His harsh accusation hung in the growing silence while a lump of hurt and anger and regret welled in her chest until she could hardly breathe.

He swiped a hand across his face. ‘Sorry, that was way out of line. But you need to realise you have a life too—’

‘My life is here, right where I want to be,’ she said, finally raising her eyes to meet his, seeing the precise second he registered her bleakness. ‘Cindy is all I have and I’m not going to abandon her.’
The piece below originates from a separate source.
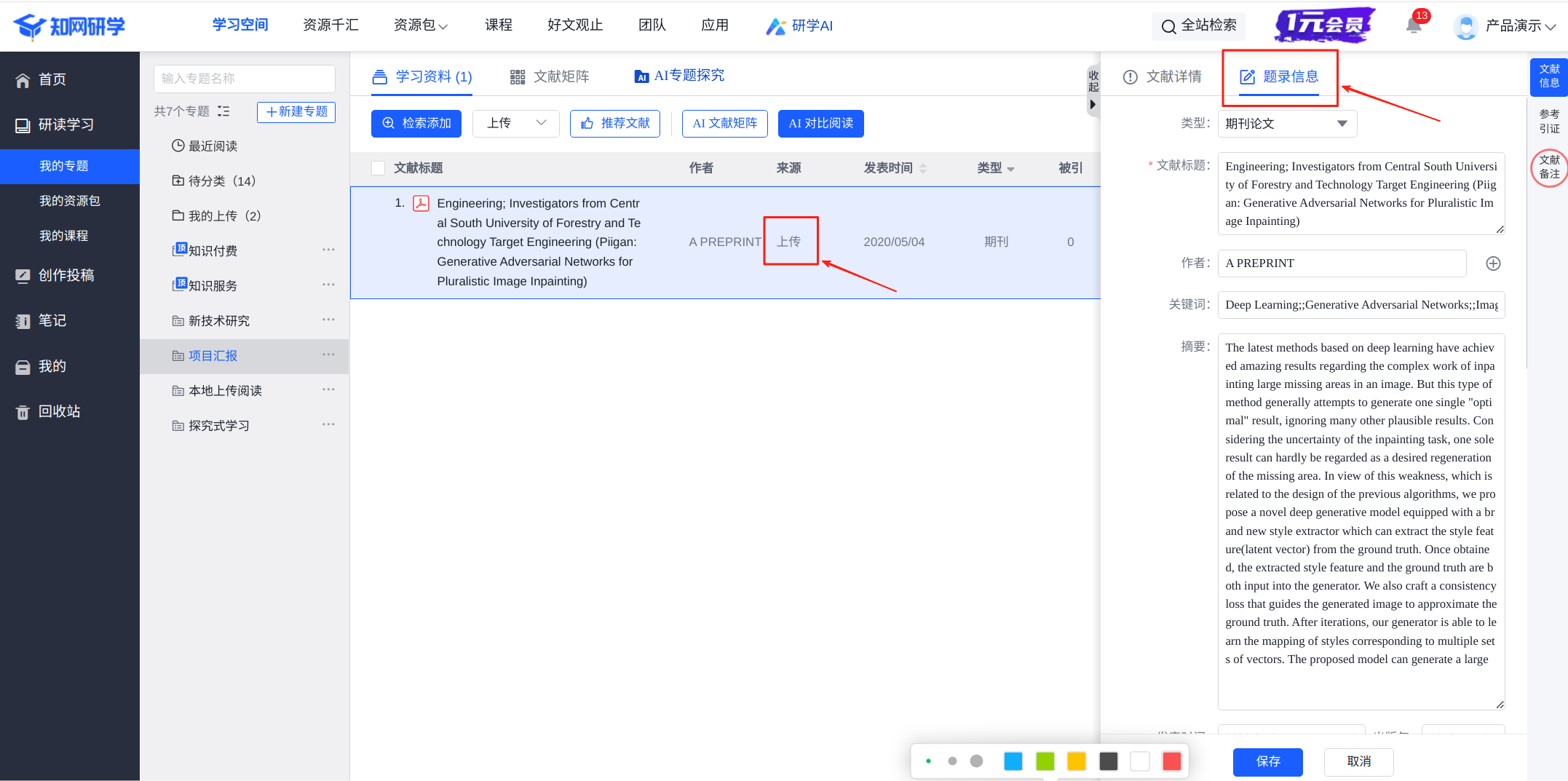Click the topic list sort icon
Image resolution: width=1568 pixels, height=781 pixels.
coord(223,111)
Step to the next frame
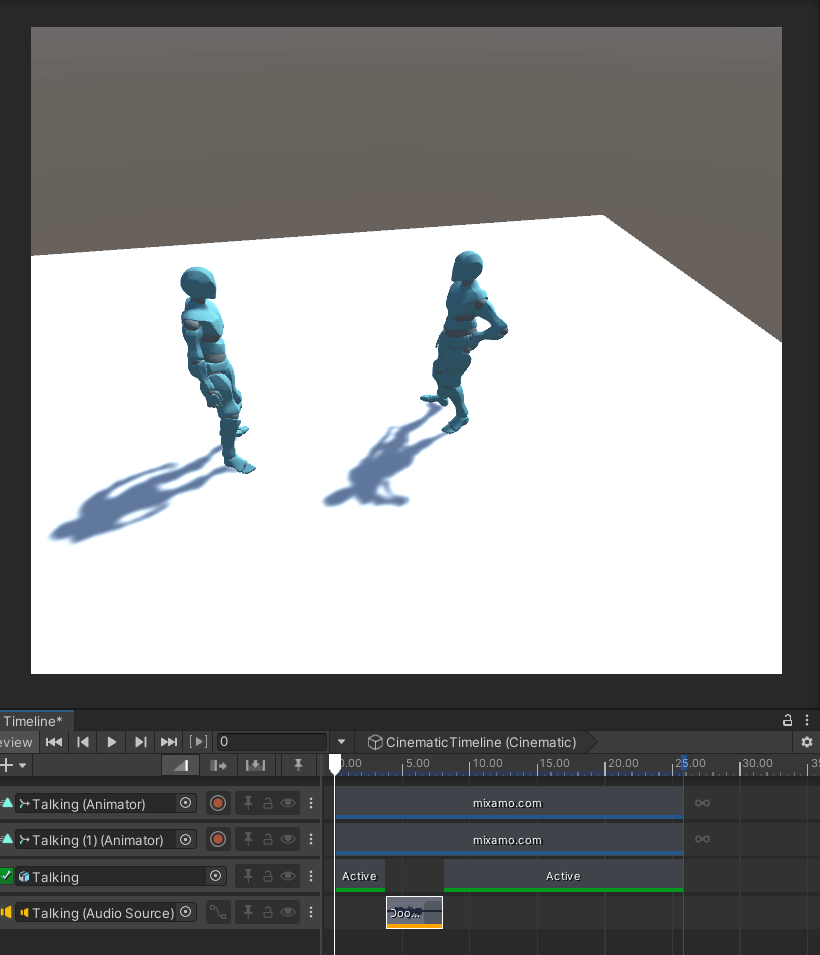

‘But you won’t be.’ He tried to reach for her and she wriggled back. ‘You’re not your folks, Liza, you’re so much better than them. But the strain of bearing a constant load will eventually tell. It’s not healthy shouldering everything by yourself.’

He tapped his chest. ‘Let me in. I’ll be here for you. Always.’

That sounded awfully like forever to Liza and it only added to her grief. She’d be walking away from the best man she’d ever met.

But she didn’t hesitate, not for a second. Wade was right about one thing. She wasn’t her folks and there was nothing he could do or say that would make her put her needs ahead of her sister’s.

She shook her head, unable to stop the tears spilling from her eyes. ‘I can’t. Sorry.’

And then she ran. Ran from the house, ran from the man she loved, ran from a bright future. Ran until her lungs seized and her legs buckled. Even then, she kept pushing, jogging four blocks before she registered the car cruising beside her.

When she finally couldn’t take another step from sheer exhaustion, she stopped, braced her hands on her thighs, and bent over to inhale lungfuls of air. It didn’t ease the pain tightening her chest in a vice.